**Extrait du document**
=-=-=-=-=
La bourgeoisie avait conquis le pouvoir politique en France et en Angleterre. La lutte de classe prit alors, dans la pratique et dans la théorie, des formes de plus en plus explicites et menaçantes. Elle sonna le glas de l’économie bourgeoise scientifique. La question n’était plus de savoir si tel ou tel théorème était vrai, mais s’il était utile ou nuisible au capital, s’il lui causait de l’agrément ou du désagrément, s’il était contraire ou non aux règlements de police. La recherche désintéressée fit place au mercenariat, à l’innocente investigation scientifique succédèrent la mauvaise conscience et les mauvaises intentions des apologistes. […]

La révolution continentale de 1848 retentit également sur l’Angleterre. Un certain nombre d’économistes, qui prétendaient p. 13encore à l’importance scientifique et voulaient être plus que de simples sophistes et sycophantes des classes dominantes s’efforcèrent de mettre en harmonie l’économie politique du capital et plusieurs revendications du prolétariat qu’il n’était plus possible d’ignorer plus longtemps. D’où un syncrétisme plat, dont John Stuart Mill est le meilleur représentant. En réalité, c’était une vraie déclaration de faillite de l’économie « bourgeoise », ainsi que l’a magistralement mis en lumière le grand savant et critique russe N. Tchernychevsky dans son Tableau de l’Économie politique après Mill.

Le mode de production capitaliste est donc parvenu à maturité en Allemagne après qu’il eut déjà bruyamment manifesté son caractère antagonique en France et en Angleterre à la suite de luttes historiques, alors que le prolétariat allemand avait déjà une conscience de classe théorique bien plus résolue que celle de la bourgeoisie allemande. En sorte qu’à peine une science bourgeoise de l’économie politique semblait être enfin possible ici, qu’elle était déjà redevenue impossible.

Pour définir la méthode dialectique, Marx fait appel à la citation d’un critique 2. (Dans la citation de « cet auteur », les notes flottant à droite sont de moi.)

« Mais, dira-t-on, les lois générales de la vie économique sont unes et toujours les mêmes ; […] C’est précisément ce que Marx conteste. Selon lui de telles lois abstraites n’existent pas… » C’est à rapprocher de ce que Marx rétorque à Mikhaïlovski : qu’on ne fait pas de l’histoire avec une théorie philosophique. C’est à rapprocher aussi de ce que Lénine dit de « l’analyse concrète d’une situation concrète ».
=-=-=-=-=
**Objectif 1**
D'après l'extrait du document, qui est le meilleur représentant du syncrétisme plat ?
**Objectif 2**
Pour chacune des affirmations suivantes, indique si elle concorde avec l'extrait du document, puis cite les mots décisifs du texte.
(a) La révolution continentale de 1848 a eu des répercussions sur l'Angleterre.
(b) Tchernychevsky est présenté comme un savant allemand.
(c) La bourgeoisie avait conquis le pouvoir politique en Allemagne.
**Objectif 3**
Recopie le passage de l'extrait du document qui commence par « Le mode de production » et se poursuit jusqu'à « déjà redevenue impossible. », en remplaçant « Allemagne » par « Italie ».

**Données recueillies**
=-=-=-=-=
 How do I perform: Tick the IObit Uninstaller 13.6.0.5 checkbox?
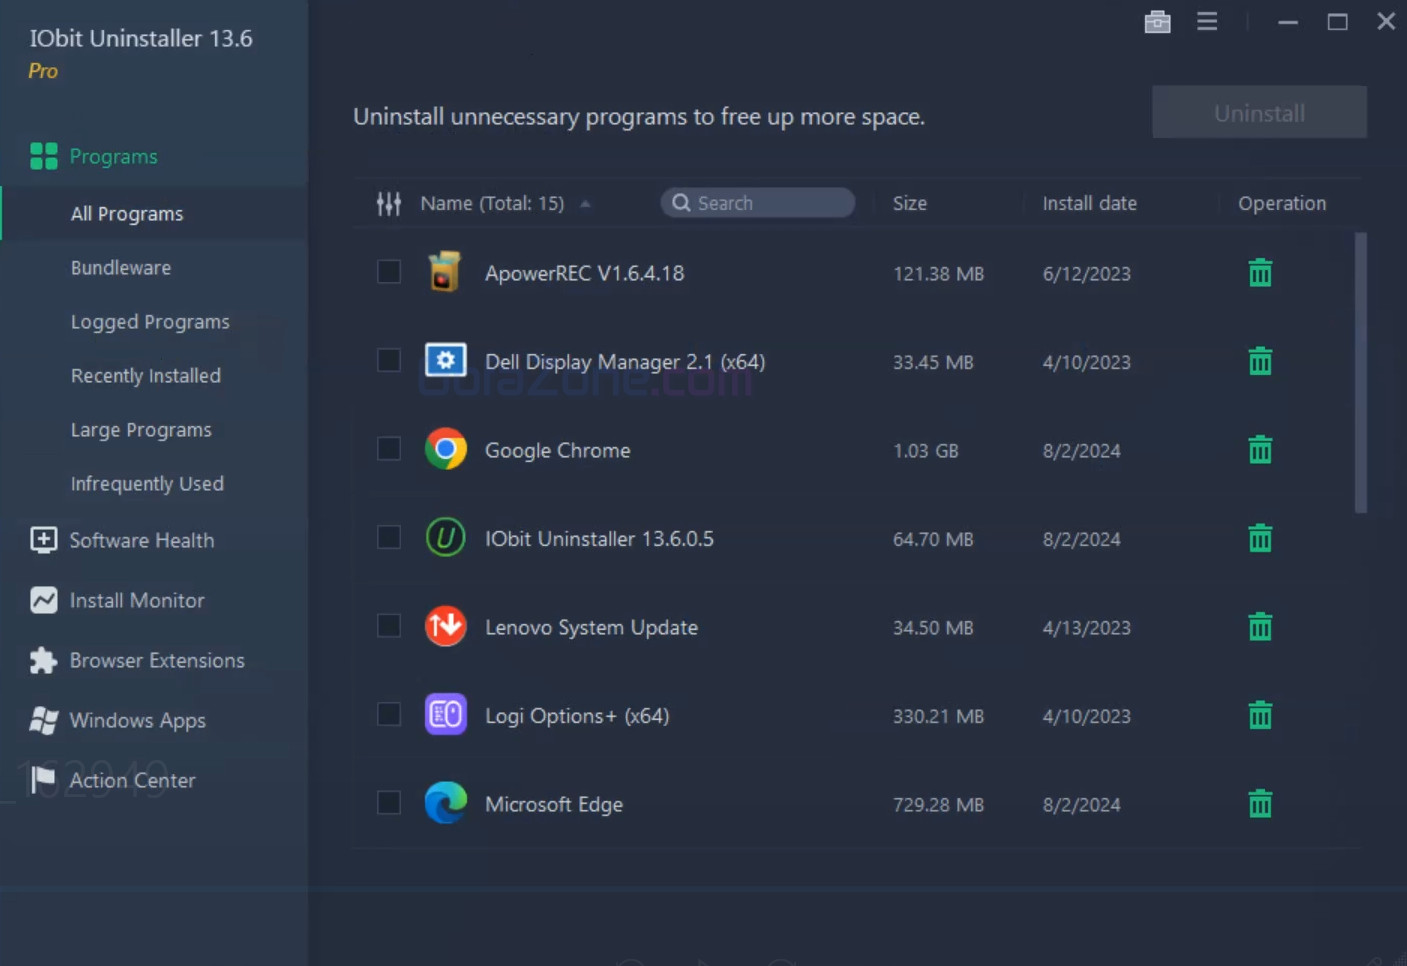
=-=-=-=-=
**Bonne réponse 1**
John Stuart Mill.

**Bonne réponse 2**
(a) Oui : « La révolution continentale de 1848 retentit également sur l’Angleterre. »
(b) Non : « le grand savant et critique russe N. Tchernychevsky »
(c) Non : « La bourgeoisie avait conquis le pouvoir politique en France et en Angleterre. »

**Bonne réponse 3**
Le mode de production capitaliste est donc parvenu à maturité en Italie après qu’il eut déjà bruyamment manifesté son caractère antagonique en France et en Angleterre à la suite de luttes historiques, alors que le prolétariat allemand avait déjà une conscience de classe théorique bien plus résolue que celle de la bourgeoisie allemande. En sorte qu’à peine une science bourgeoise de l’économie politique semblait être enfin possible ici, qu’elle était déjà redevenue impossible.